In the prior art, electron beam evaporation sources employ an electron beam gun located beneath a crucible containing a material to be evaporated. The evaporated material is subsequently deposited onto a substrate held above the evaporation source. In such evaporation sources, the electron beam gun emits a ribbon-like beam that is magnetically deflected through an arc of 270.degree. and into the crucible to melt and evaporate the material.
The electron beam gun employs a filament connected to a split cathode block having two sides. An anode having a top section of `U` shaped cross-section passes over the filament and terminates in a front edge spaced from and located in front of the filament. The beam former is located between the anode and the filament and is configured so that the filament is shielded from the anode. When an electrical current is applied to the filament through the cathode block, the filament emits electrons which because of the shielding of the beam former are constrained to pass beneath the beam former and toward the front edge of the anode in a ribbon-like electron beam. By the time the electrons reach the anode a sufficient kinetic energy has been imparted to the electrons to cause the electrons to miss the anode and thereby to be emitted from the electron beam gun. The ribbon-like beam emitted by the electron beam gun is deflected by magnetic pole pieces of the evaporation source into the crucible.
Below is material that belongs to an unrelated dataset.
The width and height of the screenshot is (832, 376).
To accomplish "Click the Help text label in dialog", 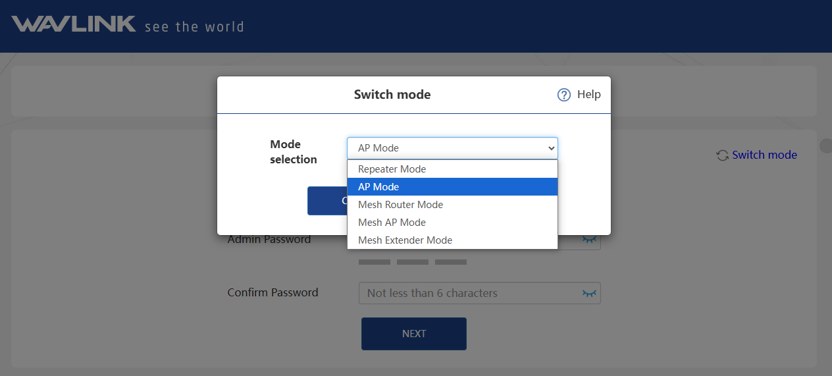I will pos(588,95).
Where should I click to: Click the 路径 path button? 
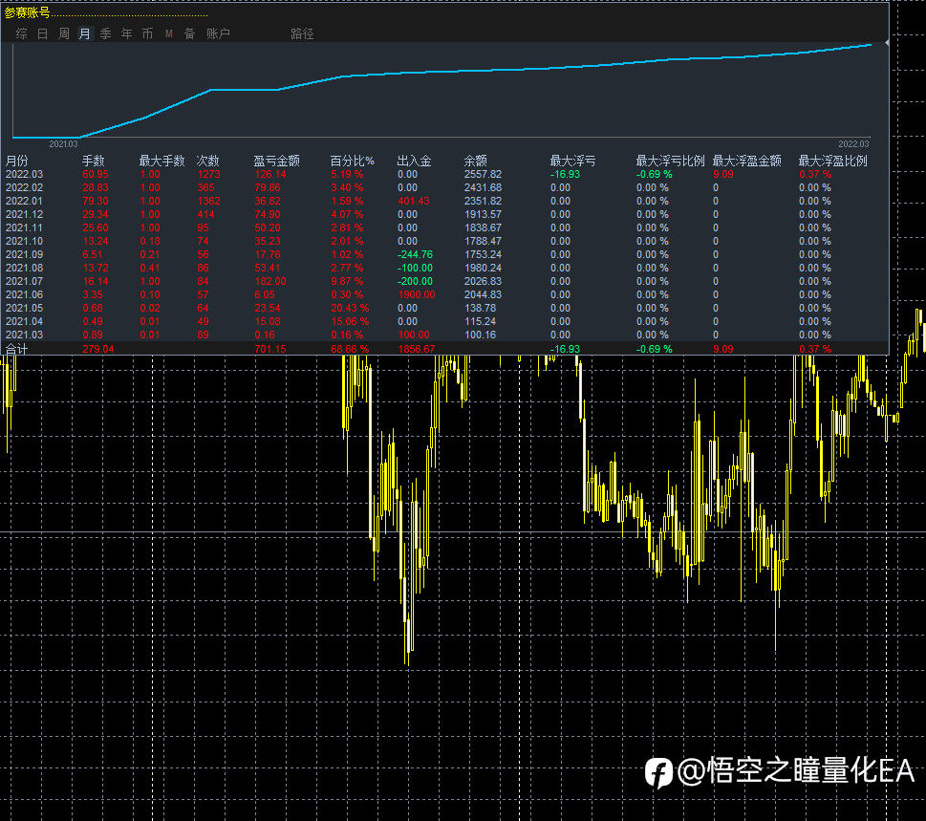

The beam former, which has essentially the same shape of the anode, is connected to one of the sides of the cathode block and insulated from the other of the sides of the cathode block by an insulator. The cathode block acts as a heat sink to the beam former, but since the beam former is only connected to one side of the cathode block, a thermal gradient is produced across the beam former. The resultant unequal heat distribution within the beam former causes the beam former to warp and move. Such warpage and movement can cause the beam former to rise above the lower front edge of the anode and thus cause electrons to directly arc into the anode, destroying the anode. In addition, the warpage and movement of the beam former can deform the beam. Such deformation can change the impact area, and thus, produce a non-uniform evaporation of the material to be evaporated.
As will be discussed, the present invention provides an improved electron beam gun in which the beam former and its attachment to the cathode block are designed to prevent the production of thermal gradient across the beam former to in turn prevent warpage and movement of the beam former.